North by Northwest

After his intensely personal psychological thriller Vertigo received mixed reviews due to its length and obsessive attention to detail Hitchcock set out to follow it with a fast paced, action packed, stylish, comic, chase picture to end all chase pictures.  Screenwriter Ernest Lehman wonderfully parodies and trumps all of Hitch’s previous films of the 1950s making North by Northwest the quintessential ironic comedy thriller.

The success of the film is largely due to the effortlessly charming and hilarious star performance by Cary Grant as the hapless Madison Avenue advertising executive Roger Thornhill, a bachelor approaching middle age and stuck in a rut, juggling a routine job between lunch dates with his doting mother and the worry of gaining a few extra pounds each year, he is cruising through life unencumbered by real responsibility or commitment; that is until he is mistaken for a government agent by a gang of foreign spies headed by the suavely sinister Phillip Vandamm played by James Mason.

What ensues is the prototype Hollywood action comedy in which we see the reluctant hero Thornhill’s comfortable life turned upside down as he is chased across America.  Cary Grant plays the part with such utter bemusement that you empathise totally with his predicament, however he is also able to subtly send up his own on-screen persona which heightens the comedy.  The scene where the bad guys force him to drink a whole bottle of whisky and then put him behind the wheel of a car is a case in point, as is Thornhill’s attempt to sober up and try to explain what’s going on to the police.

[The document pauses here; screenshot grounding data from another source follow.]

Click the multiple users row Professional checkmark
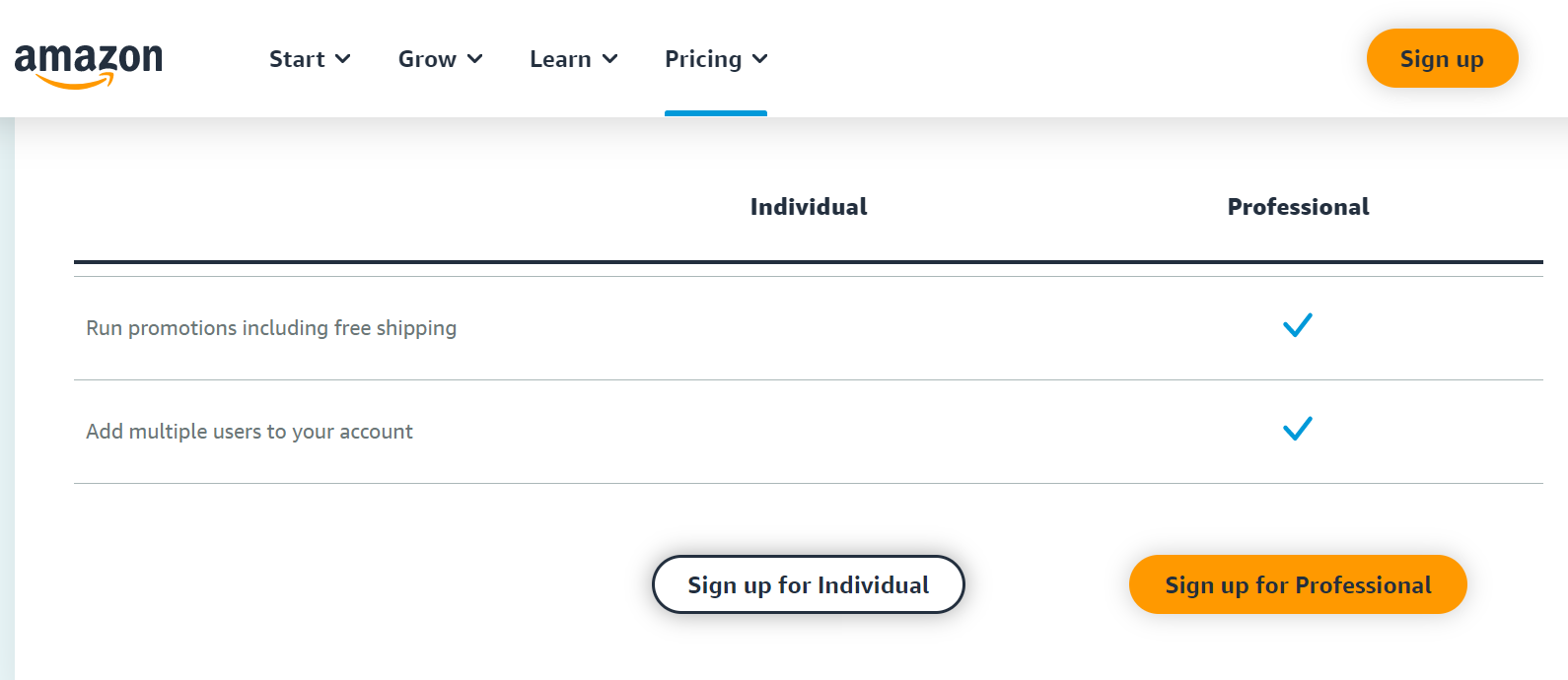 pyautogui.click(x=1298, y=429)
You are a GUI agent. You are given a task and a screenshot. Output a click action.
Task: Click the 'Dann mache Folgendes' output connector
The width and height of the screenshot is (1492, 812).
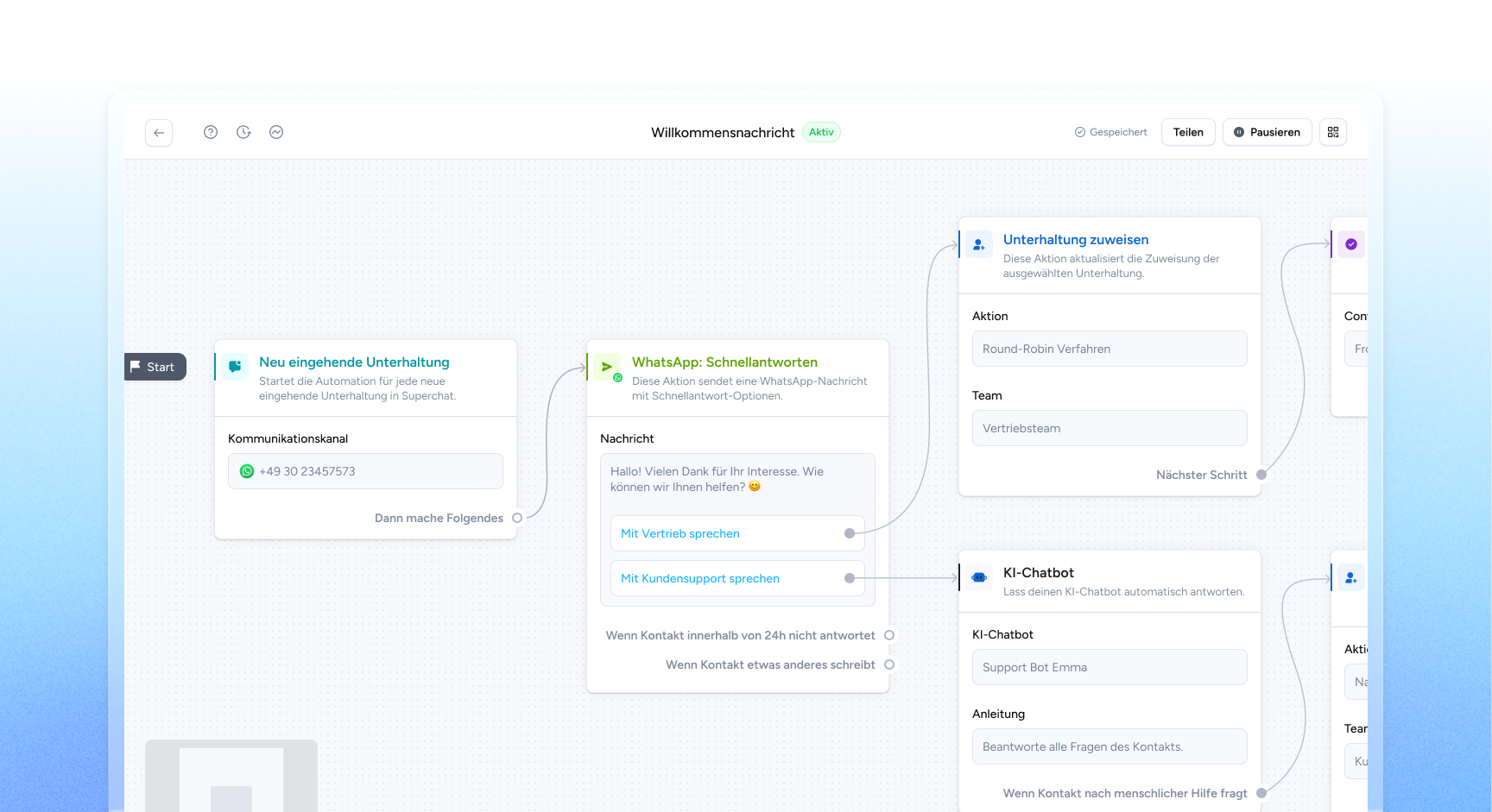pyautogui.click(x=517, y=518)
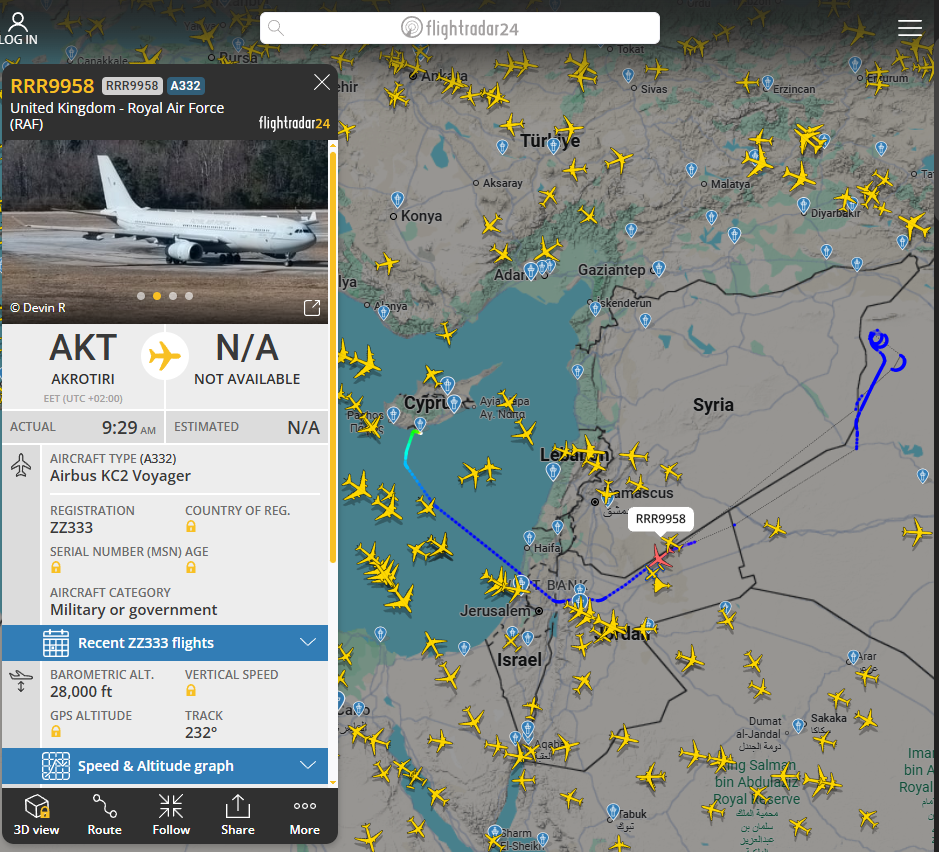939x852 pixels.
Task: Open aircraft photo in external link
Action: click(312, 308)
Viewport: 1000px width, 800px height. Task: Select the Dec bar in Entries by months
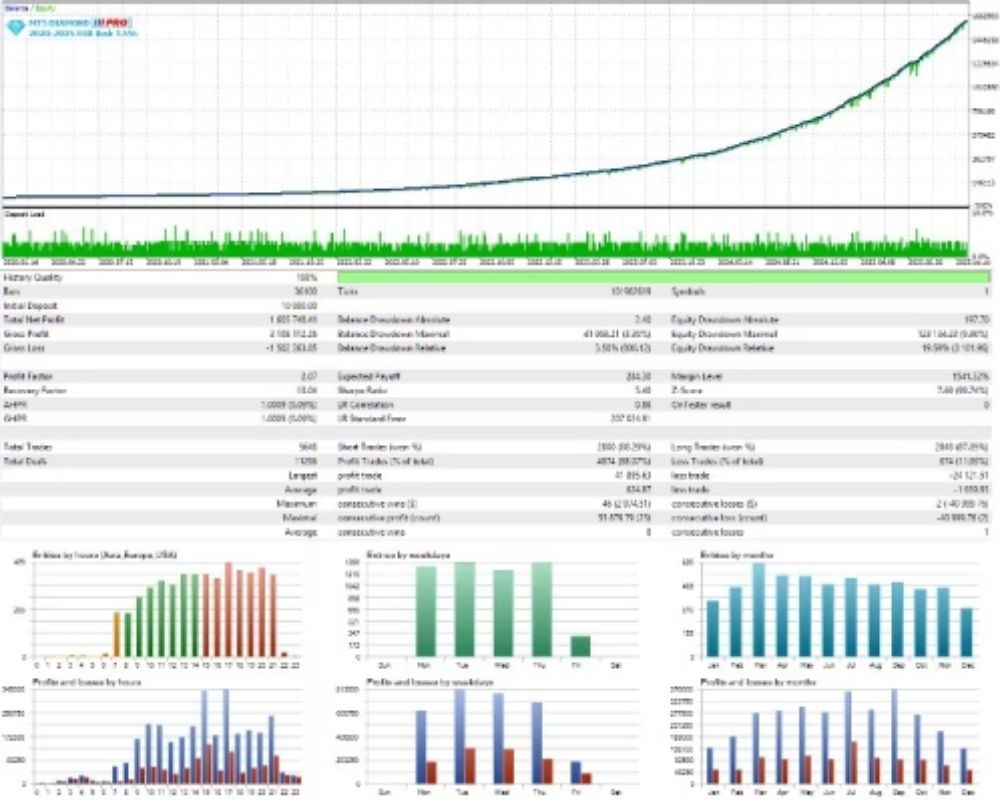[965, 632]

Eva Marie Saint provides the love interest as Eve Kendall, an undercover agent who appears to be Vandamm’s lover but seduces Thornhill on a train bound for Chicago in a scene packed with double entendre and repressed sexuality.  Eve’s true allegiances help to propel the narrative as we realise that Thornhill has fallen in love with her and finally found someone to commit to and take responsibility for but then inadvertently blows her cover to Vandamm and puts her in jeopardy setting up the final chase across Mount Rushmore and specifically President Lincoln’s nose, a set piece Hitchcock had been dying to film for many years.

North by Northwest looks incredibly good for its years on Blu-ray sporting a pristine full 1080p/VC-1 encoded vibrant picture and a Dolby TrueHD 5.1 soundtrack which, surprisingly for a film of its age, are demo quality especially in the iconic Crop Duster sequence.  The movie’s appeal will long endure because of the universal themes of mistaken identity, innocence overcoming evil and love prevailing in the face of adversity, delivered with plenty of good humour and genuine wit; it may not be Hitchcock’s most complex thriller but it’s certainly one of his most entertaining.